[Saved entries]
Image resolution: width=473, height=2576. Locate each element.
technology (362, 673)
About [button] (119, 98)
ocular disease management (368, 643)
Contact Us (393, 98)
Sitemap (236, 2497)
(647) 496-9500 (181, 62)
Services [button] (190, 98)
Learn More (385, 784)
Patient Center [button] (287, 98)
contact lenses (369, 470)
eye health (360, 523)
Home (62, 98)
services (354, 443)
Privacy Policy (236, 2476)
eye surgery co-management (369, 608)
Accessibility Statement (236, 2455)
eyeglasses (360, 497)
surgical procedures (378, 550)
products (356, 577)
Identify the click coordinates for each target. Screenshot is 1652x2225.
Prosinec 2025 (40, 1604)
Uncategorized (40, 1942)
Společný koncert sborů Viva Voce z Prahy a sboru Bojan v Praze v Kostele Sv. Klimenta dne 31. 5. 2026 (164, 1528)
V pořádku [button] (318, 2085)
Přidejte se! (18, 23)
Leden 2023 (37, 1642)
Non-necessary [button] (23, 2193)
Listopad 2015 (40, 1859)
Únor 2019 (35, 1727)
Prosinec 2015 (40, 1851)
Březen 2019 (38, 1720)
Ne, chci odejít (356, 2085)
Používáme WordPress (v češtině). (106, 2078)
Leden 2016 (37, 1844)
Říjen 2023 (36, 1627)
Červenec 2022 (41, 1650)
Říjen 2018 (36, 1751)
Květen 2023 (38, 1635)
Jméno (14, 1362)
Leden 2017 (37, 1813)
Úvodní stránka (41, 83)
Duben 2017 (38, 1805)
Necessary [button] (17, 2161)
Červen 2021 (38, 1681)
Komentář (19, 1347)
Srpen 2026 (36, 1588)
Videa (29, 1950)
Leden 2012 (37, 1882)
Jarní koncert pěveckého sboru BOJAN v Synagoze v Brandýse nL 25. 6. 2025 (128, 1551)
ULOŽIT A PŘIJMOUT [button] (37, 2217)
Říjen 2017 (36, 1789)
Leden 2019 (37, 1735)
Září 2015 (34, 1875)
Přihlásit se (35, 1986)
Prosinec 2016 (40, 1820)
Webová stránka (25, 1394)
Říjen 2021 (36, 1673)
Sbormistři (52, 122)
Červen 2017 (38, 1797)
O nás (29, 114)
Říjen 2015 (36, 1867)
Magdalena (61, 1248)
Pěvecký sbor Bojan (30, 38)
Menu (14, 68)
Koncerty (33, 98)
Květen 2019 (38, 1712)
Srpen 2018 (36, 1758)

### Exercise requirements
All lines from the one containing "products (356, 577)" to the end of the records, both ends included, should be printed exactly and on their own.

### Exercise output
products (356, 577)
Identify the click coordinates for each target. Screenshot is 1652x2225.
Prosinec 2025 (40, 1604)
Uncategorized (40, 1942)
Společný koncert sborů Viva Voce z Prahy a sboru Bojan v Praze v Kostele Sv. Klimenta dne 31. 5. 2026 (164, 1528)
V pořádku [button] (318, 2085)
Přidejte se! (18, 23)
Leden 2023 (37, 1642)
Non-necessary [button] (23, 2193)
Listopad 2015 (40, 1859)
Únor 2019 (35, 1727)
Prosinec 2015 (40, 1851)
Březen 2019 (38, 1720)
Ne, chci odejít (356, 2085)
Používáme WordPress (v češtině). (106, 2078)
Leden 2016 (37, 1844)
Říjen 2023 (36, 1627)
Červenec 2022 (41, 1650)
Říjen 2018 (36, 1751)
Květen 2023 (38, 1635)
Jméno (14, 1362)
Leden 2017 (37, 1813)
Úvodní stránka (41, 83)
Duben 2017 (38, 1805)
Necessary [button] (17, 2161)
Červen 2021 (38, 1681)
Komentář (19, 1347)
Srpen 2026 (36, 1588)
Videa (29, 1950)
Leden 2012 (37, 1882)
Jarní koncert pěveckého sboru BOJAN v Synagoze v Brandýse nL 25. 6. 2025 (128, 1551)
ULOŽIT A PŘIJMOUT [button] (37, 2217)
Říjen 2017 (36, 1789)
Leden 2019 (37, 1735)
Září 2015 (34, 1875)
Přihlásit se (35, 1986)
Prosinec 2016 (40, 1820)
Webová stránka (25, 1394)
Říjen 2021 (36, 1673)
Sbormistři (52, 122)
Červen 2017 (38, 1797)
O nás (29, 114)
Říjen 2015 (36, 1867)
Magdalena (61, 1248)
Pěvecký sbor Bojan (30, 38)
Menu (14, 68)
Koncerty (33, 98)
Květen 2019 (38, 1712)
Srpen 2018 (36, 1758)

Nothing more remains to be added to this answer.